Working on your goals takes sustained effort and commitment.
You’re out there carefully choosing how you spend your time, you’re saying “NO” to invitations, requests and social events and you’re pretty much grinding every day.
And things finally started looking better for you.
But your once good friend or co-worker starts treating you differently. You are not too sure what’s causing their change in behavior and you begin to wonder if it’s your fault.
But you eventually find out that they’re jealous.
They’re envious of the success you’re having and they’re not happy that you’re stealing the spot light. And that’s not all. Some friends or co-workers will start setting you up. They want to see you fail and crumble in front of everyone. They want to see that happen on a big scale. They won’t be satisfied with a small fail.
And that’s the only way they’ll feel better.
Dealing with jealous friends or co-workers is perhaps one of the most unpleasant things to have to do. But it’s an issue that you must address if you want to avoid immediate and long-term friction (and possibly further repercussions) with your jealous friend or co-worker.
Here are my top tips for dealing with jealousy.
But first, what are the signs?
1. Signs of Jealousy
People display jealousy in different ways.
Jealous people might give you the silent treatment. They don’t respond to your requests or questions right away. They don’t talk to you for a few days. And they ignore you at work or at a social event. They’re trying to tell you that they’re not too happy you’re there.
If you notice these things, and you find yourself trying to rationalize their behavior, then you’re right to believe that they’re probably acting on their jealousy (that’s if you already suspect that they’re jealous of you.)
Other sign of jealousy include insults. So they might jab you here and there with a few quick and indirect insults. But it might not be too apparent, at first. That’s because jealous people (and especially those who are good at being jealous) usually throw their insults at you in the form of a joke. They use humor to disarm you so that they can take a good shot at you.
Be attentive and don’t play along if you suspect they’re doing this with bad intentions.
The worst form of jealousy is when your friend or co-worker tries to set you up. And you may have already noticed that.
For example, your friend or co-worker leaves you waiting on them when they promised to meet you at a certain time. That’s harmless but it’s sign that they’re acting on their jealousy. On other occasions, they might intentionally leave you out of important events and then pretend they didn’t know you weren’t informed about such events.
These things can escalate further. They start harmlessly but it can grow into a real problem. They’ll usually test how far they can go and they will go for small set-ups before they start setting you up for bigger fails. So be careful.
2. Unfriend Them
Jealousy is poisonous and it will interfere with your livelihood, mood and progress.

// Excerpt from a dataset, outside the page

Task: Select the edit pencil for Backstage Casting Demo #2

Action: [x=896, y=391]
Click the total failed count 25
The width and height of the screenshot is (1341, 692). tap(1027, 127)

Unfortunately, jealousy is not treatable. You may treat it in yourself if you genuinely want to cure yourself of it, but it’s hard to treat it in others; in my experience.
And it’s hard because if you want to confront your friend or co-worker, they’re going to deny it. They’ll say something like:
How can I be jealous of you? Seriously? Why would I even?
You also can’t treat it by giving the jealous person what they want…because what they want is for you to not succeed. And no matter what you do to appease them, they’ll always be jealous. It’s a battle you will never win.
And since it’s very hard to treat it in others, you’re much better off unfriending that friend or co-worker. And that means not talking to them, hanging out with them, or even responding to them (unless of course it’s work related). Keep your interaction with them to a minimum and try as much as possible to avoid it.
Now, I know unfriending someone you consider a friend is hard. But if you don’t, that person will gradually start to bite.
3. Tell Them
If you must be in contact with a jealous person because of a job or a business contract, then you have to take action and neutralize the situation.
You have to start off by calling a spade a spade.
Begin by identifying to that person what they’re doing that’s directly affecting you and what exactly about their behavior you’re not okay with.
You can assertively say the following:
- “I am not sure why you’re acting so awkwardly towards me lately. It’s beginning to bother me and interfere with my work.”
- “Could you please stop making these jokes? They’re really annoying. I don’t like you to direct them at me.”
- “You are being passive-aggressive in your interaction with me. I expect you to treat me respectfully in every interaction.”
There are of course a ton of things you could say. It’s all situational but you have to be assertive. You have to say it with your attitude more than you do with your words. You want to ensure that the person you’re speaking with understands that their behavior is unacceptable and that you’re not going to tolerate it.
4. Be Firm
When you stand up for yourself and express to the person how their behavior makes you feel, be short and decisive.
Don’t tell them a novel that they can latch unto and prolong the conversation.
More often that not, being firm and to the point is enough to get the message across. Your objective is to alert them that you’re not okay with their behavior. You’re not there to discuss with them every detail.
Remember, you don’t have to tolerate bullying, disrespectful behavior, or people that directly or indirectly seek to embarrass you. Stand up for yourself or avoid that person if you don’t have to a business or a professional relationship with them.